> _WHAT YOU ARE ASKED TO DO_
Update the listing below, changing every "Open" to "Launch" and keeping all other text the same.

> _DATA FOR THIS EXERCISE_
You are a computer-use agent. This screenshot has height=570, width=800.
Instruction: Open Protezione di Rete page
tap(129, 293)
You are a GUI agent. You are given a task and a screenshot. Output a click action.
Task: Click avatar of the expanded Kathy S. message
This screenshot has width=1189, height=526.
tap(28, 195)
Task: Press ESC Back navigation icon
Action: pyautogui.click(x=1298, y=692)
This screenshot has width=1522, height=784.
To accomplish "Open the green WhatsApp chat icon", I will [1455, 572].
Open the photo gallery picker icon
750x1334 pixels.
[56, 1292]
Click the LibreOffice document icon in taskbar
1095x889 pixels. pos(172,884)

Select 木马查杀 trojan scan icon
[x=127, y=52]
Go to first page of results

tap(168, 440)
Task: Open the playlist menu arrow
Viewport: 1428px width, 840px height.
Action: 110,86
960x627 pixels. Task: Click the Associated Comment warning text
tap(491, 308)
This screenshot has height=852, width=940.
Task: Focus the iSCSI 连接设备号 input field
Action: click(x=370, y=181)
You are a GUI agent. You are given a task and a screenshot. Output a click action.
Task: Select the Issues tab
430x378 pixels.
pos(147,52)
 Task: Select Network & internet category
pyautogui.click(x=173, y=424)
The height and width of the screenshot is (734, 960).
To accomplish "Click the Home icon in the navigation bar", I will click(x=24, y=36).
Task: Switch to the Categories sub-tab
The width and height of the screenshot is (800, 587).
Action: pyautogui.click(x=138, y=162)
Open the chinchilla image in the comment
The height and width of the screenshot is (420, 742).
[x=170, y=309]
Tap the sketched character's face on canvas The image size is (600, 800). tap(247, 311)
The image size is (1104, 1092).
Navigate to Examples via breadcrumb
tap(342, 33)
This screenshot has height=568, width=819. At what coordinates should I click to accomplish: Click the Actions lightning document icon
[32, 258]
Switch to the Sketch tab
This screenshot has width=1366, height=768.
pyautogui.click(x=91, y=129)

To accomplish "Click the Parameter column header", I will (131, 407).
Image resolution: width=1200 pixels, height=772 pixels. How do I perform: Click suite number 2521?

> _FINISHED EXERCISE_
You are a computer-use agent. This screenshot has height=570, width=800.
Instruction: Launch Protezione di Rete page
tap(129, 293)
You are a GUI agent. You are given a task and a screenshot. Output a click action.
Task: Click avatar of the expanded Kathy S. message
This screenshot has width=1189, height=526.
tap(28, 195)
Task: Press ESC Back navigation icon
Action: pyautogui.click(x=1298, y=692)
This screenshot has width=1522, height=784.
To accomplish "Launch the green WhatsApp chat icon", I will [1455, 572].
Launch the photo gallery picker icon
750x1334 pixels.
[56, 1292]
Click the LibreOffice document icon in taskbar
1095x889 pixels. pos(172,884)

Select 木马查杀 trojan scan icon
[x=127, y=52]
Go to first page of results

tap(168, 440)
Task: Launch the playlist menu arrow
Viewport: 1428px width, 840px height.
Action: 110,86
960x627 pixels. Task: Click the Associated Comment warning text
tap(491, 308)
This screenshot has height=852, width=940.
Task: Focus the iSCSI 连接设备号 input field
Action: click(x=370, y=181)
You are a GUI agent. You are given a task and a screenshot. Output a click action.
Task: Select the Issues tab
430x378 pixels.
pos(147,52)
 Task: Select Network & internet category
pyautogui.click(x=173, y=424)
The height and width of the screenshot is (734, 960).
To accomplish "Click the Home icon in the navigation bar", I will click(x=24, y=36).
Task: Switch to the Categories sub-tab
The width and height of the screenshot is (800, 587).
Action: pyautogui.click(x=138, y=162)
Launch the chinchilla image in the comment
The height and width of the screenshot is (420, 742).
[x=170, y=309]
Tap the sketched character's face on canvas The image size is (600, 800). tap(247, 311)
The image size is (1104, 1092).
Navigate to Examples via breadcrumb
tap(342, 33)
This screenshot has height=568, width=819. At what coordinates should I click to accomplish: Click the Actions lightning document icon
[32, 258]
Switch to the Sketch tab
This screenshot has width=1366, height=768.
pyautogui.click(x=91, y=129)

To accomplish "Click the Parameter column header", I will (131, 407).
Image resolution: width=1200 pixels, height=772 pixels. How do I perform: Click suite number 2521?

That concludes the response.